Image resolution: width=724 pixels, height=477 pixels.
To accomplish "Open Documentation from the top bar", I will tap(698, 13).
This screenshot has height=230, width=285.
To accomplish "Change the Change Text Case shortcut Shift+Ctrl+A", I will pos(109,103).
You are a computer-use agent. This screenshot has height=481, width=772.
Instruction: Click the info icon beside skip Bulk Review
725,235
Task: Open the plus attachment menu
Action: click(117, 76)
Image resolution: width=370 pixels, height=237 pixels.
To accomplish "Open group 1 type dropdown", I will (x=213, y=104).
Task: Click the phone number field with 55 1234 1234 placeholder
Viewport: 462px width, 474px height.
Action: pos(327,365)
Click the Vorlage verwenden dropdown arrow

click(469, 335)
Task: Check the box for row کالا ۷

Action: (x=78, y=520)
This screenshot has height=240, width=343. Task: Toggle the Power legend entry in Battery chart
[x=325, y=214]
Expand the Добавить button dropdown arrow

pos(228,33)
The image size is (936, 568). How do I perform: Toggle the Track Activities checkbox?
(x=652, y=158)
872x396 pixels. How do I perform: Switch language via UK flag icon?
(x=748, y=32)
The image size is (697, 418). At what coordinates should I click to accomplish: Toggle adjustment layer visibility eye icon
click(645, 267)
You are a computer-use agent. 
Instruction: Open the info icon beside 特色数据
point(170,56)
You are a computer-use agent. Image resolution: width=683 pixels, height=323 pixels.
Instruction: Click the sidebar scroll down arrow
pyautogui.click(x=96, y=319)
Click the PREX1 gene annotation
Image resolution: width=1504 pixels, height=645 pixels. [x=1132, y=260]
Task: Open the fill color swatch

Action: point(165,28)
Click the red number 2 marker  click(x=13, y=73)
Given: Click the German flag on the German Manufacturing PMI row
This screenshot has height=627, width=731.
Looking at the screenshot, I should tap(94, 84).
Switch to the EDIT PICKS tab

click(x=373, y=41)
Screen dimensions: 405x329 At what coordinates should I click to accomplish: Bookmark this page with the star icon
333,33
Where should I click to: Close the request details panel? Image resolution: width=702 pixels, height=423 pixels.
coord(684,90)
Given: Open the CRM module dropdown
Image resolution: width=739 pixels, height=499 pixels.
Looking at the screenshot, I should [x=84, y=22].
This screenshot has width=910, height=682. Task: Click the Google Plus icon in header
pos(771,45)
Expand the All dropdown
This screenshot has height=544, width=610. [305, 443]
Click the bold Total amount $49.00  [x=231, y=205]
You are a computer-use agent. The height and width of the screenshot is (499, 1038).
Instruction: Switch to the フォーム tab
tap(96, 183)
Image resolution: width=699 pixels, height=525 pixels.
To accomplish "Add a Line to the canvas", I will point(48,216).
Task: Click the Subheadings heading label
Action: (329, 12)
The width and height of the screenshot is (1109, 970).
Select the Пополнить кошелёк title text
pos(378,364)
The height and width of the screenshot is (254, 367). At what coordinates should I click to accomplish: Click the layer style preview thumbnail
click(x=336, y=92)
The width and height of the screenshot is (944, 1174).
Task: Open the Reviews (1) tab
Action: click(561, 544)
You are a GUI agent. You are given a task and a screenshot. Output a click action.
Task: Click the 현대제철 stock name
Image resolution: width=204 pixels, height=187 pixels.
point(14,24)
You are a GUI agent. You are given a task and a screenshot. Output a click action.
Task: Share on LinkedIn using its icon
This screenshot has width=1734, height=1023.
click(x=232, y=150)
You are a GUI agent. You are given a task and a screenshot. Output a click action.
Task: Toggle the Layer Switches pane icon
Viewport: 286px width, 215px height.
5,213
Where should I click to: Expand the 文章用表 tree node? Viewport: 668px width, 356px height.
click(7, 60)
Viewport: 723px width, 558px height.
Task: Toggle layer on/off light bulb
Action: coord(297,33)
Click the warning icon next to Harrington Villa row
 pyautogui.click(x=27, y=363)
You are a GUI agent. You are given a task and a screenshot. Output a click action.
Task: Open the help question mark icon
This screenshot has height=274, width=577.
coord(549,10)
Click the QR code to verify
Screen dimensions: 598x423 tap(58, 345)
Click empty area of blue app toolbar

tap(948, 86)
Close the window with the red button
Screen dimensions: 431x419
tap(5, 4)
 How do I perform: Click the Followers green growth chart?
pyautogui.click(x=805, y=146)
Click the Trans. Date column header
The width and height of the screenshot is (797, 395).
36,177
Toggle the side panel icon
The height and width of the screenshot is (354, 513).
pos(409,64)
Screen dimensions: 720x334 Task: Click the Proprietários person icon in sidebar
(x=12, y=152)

» **Requirement**
Repeat the whole listing exactly, line for line.

» **Your response**
Image resolution: width=724 pixels, height=477 pixels.
To accomplish "Open Documentation from the top bar", I will tap(698, 13).
This screenshot has height=230, width=285.
To accomplish "Change the Change Text Case shortcut Shift+Ctrl+A", I will pos(109,103).
You are a computer-use agent. This screenshot has height=481, width=772.
Instruction: Click the info icon beside skip Bulk Review
725,235
Task: Open the plus attachment menu
Action: click(117, 76)
Image resolution: width=370 pixels, height=237 pixels.
To accomplish "Open group 1 type dropdown", I will (x=213, y=104).
Task: Click the phone number field with 55 1234 1234 placeholder
Viewport: 462px width, 474px height.
Action: pos(327,365)
Click the Vorlage verwenden dropdown arrow

click(469, 335)
Task: Check the box for row کالا ۷

Action: (x=78, y=520)
This screenshot has height=240, width=343. Task: Toggle the Power legend entry in Battery chart
[x=325, y=214]
Expand the Добавить button dropdown arrow

pos(228,33)
The image size is (936, 568). How do I perform: Toggle the Track Activities checkbox?
(x=652, y=158)
872x396 pixels. How do I perform: Switch language via UK flag icon?
(x=748, y=32)
The image size is (697, 418). At what coordinates should I click to accomplish: Toggle adjustment layer visibility eye icon
click(645, 267)
You are a computer-use agent. 
Instruction: Open the info icon beside 特色数据
point(170,56)
You are a computer-use agent. Image resolution: width=683 pixels, height=323 pixels.
Instruction: Click the sidebar scroll down arrow
pyautogui.click(x=96, y=319)
Click the PREX1 gene annotation
Image resolution: width=1504 pixels, height=645 pixels. [x=1132, y=260]
Task: Open the fill color swatch

Action: point(165,28)
Click the red number 2 marker  click(x=13, y=73)
Given: Click the German flag on the German Manufacturing PMI row
This screenshot has height=627, width=731.
Looking at the screenshot, I should tap(94, 84).
Switch to the EDIT PICKS tab

click(x=373, y=41)
Screen dimensions: 405x329 At what coordinates should I click to accomplish: Bookmark this page with the star icon
333,33
Where should I click to: Close the request details panel? Image resolution: width=702 pixels, height=423 pixels.
coord(684,90)
Given: Open the CRM module dropdown
Image resolution: width=739 pixels, height=499 pixels.
Looking at the screenshot, I should [x=84, y=22].
This screenshot has width=910, height=682. Task: Click the Google Plus icon in header
pos(771,45)
Expand the All dropdown
This screenshot has height=544, width=610. [305, 443]
Click the bold Total amount $49.00  [x=231, y=205]
You are a computer-use agent. The height and width of the screenshot is (499, 1038).
Instruction: Switch to the フォーム tab
tap(96, 183)
Image resolution: width=699 pixels, height=525 pixels.
To accomplish "Add a Line to the canvas", I will point(48,216).
Task: Click the Subheadings heading label
Action: (329, 12)
The width and height of the screenshot is (1109, 970).
Select the Пополнить кошелёк title text
pos(378,364)
The height and width of the screenshot is (254, 367). At what coordinates should I click to accomplish: Click the layer style preview thumbnail
click(x=336, y=92)
The width and height of the screenshot is (944, 1174).
Task: Open the Reviews (1) tab
Action: click(561, 544)
You are a GUI agent. You are given a task and a screenshot. Output a click action.
Task: Click the 현대제철 stock name
Image resolution: width=204 pixels, height=187 pixels.
point(14,24)
You are a GUI agent. You are given a task and a screenshot. Output a click action.
Task: Share on LinkedIn using its icon
This screenshot has width=1734, height=1023.
click(x=232, y=150)
You are a GUI agent. You are given a task and a screenshot. Output a click action.
Task: Toggle the Layer Switches pane icon
Viewport: 286px width, 215px height.
5,213
Where should I click to: Expand the 文章用表 tree node? Viewport: 668px width, 356px height.
click(7, 60)
Viewport: 723px width, 558px height.
Task: Toggle layer on/off light bulb
Action: coord(297,33)
Click the warning icon next to Harrington Villa row
 pyautogui.click(x=27, y=363)
You are a GUI agent. You are given a task and a screenshot. Output a click action.
Task: Open the help question mark icon
This screenshot has height=274, width=577.
coord(549,10)
Click the QR code to verify
Screen dimensions: 598x423 tap(58, 345)
Click empty area of blue app toolbar

tap(948, 86)
Close the window with the red button
Screen dimensions: 431x419
tap(5, 4)
 How do I perform: Click the Followers green growth chart?
pyautogui.click(x=805, y=146)
Click the Trans. Date column header
The width and height of the screenshot is (797, 395).
36,177
Toggle the side panel icon
The height and width of the screenshot is (354, 513).
pos(409,64)
Screen dimensions: 720x334 Task: Click the Proprietários person icon in sidebar
(x=12, y=152)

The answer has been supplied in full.